Manav Rachna University Faridabad, India

Dr. Rahul*

*Assistant Professor Department of Faculty of Engineering Baba Mastnath University Rohtak, India

Abstract – The Electroencephalogram (EEG) signal- based emotion classification has become an important field in affective computing, and it has been applied to healthcare, education, gaming and adaptive human- computer interaction. The given paper entails a full comparative study of existing machine learning traditional algorithms in the field of recognition of emotions including Valence-Arousal model. EEG signals of standard datasets undergo extensive pre- processing stages such as filtering, segmentation, and elimination of artifact. Machine learning traditional algorithms are compared which includes SVM, k-NN, Random Forest and some basic deep learning models such as CNN, LSTM are evaluated. Findings indicate that the proposed deep learning models (CNN, LSTM) performs well than existing machine learning algorithms because it boosts the robustness of features and high classification accuracy, which is a sign that it is useful in real time and scalable affective computing systems.

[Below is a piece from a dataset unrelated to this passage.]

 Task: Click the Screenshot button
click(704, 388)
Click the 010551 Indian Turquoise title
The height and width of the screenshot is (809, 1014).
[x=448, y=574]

Keywords – Affective computing, EEG Signals, Emotion Classification, Machine Learning, Valence- Arousal Model

  1. INTRODUCTION

    Human emotion is becoming an even more important topic in the online world where interaction between humans and computers is a central element of applications in fields such as healthcare and education, as well as marketing and games. Emotions do not only control the behavior of human beings but also affect the way they make decisions, memory and learning. Here affective computing a research area that seeks to identify, analyze and model human emotions with the help of computational systems has become a promising research topic.

    The suggested study is devoted to the arrangement of human feelings based on a Machine Learning methodology based on the Valence- Arousal(V-A) model and Electroencephalogram (EEG) signals [5]. Valence- Arousal model is a popular dimensional model which categorizes the emotions using two variables Valence (pleasantness) and Arousal(intensity). Happiness, anger, and calmness among others can be placed on this 2D plane where a more continuous and all -encompassing analysis can be conducted as opposed to

    categorical models.

    Conversely, EEG is a form of capturing the electric activity of the mind and has been found to be a data rich in terms of neural correlates of emotional states. EEG provides a high – temporal-resolution data in real time, thus it is perfect input to the emotion recognition systems. The combination of machine learning method and emotion classification based on EEG signals offers a potent machine of decode complex emotion conditions. The classical methods such as k- NN, SVM, and decision trees and more complex methods such as deep learning (CNN,

    RNN) [2] [3] [13], have demonstrated potential in classifying EEG data along the emotional dimensions.

    This study will address different machine-learning models and deep-learning models that successfully projects EEG features onto the Valence-Arousal space, with the aim of enhancing both accuracy of human recognition and practical usefulness of such a model.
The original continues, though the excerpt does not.